» Task details
Copy out each record below, exactly as given.

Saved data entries
Start of Block

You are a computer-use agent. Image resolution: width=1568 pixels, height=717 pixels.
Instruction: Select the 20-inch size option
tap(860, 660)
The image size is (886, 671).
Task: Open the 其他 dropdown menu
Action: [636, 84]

End of Block

» Result of this exercise
You are a computer-use agent. Image resolution: width=1568 pixels, height=717 pixels.
Instruction: Select the 20-inch size option
tap(860, 660)
The image size is (886, 671).
Task: Open the 其他 dropdown menu
Action: [636, 84]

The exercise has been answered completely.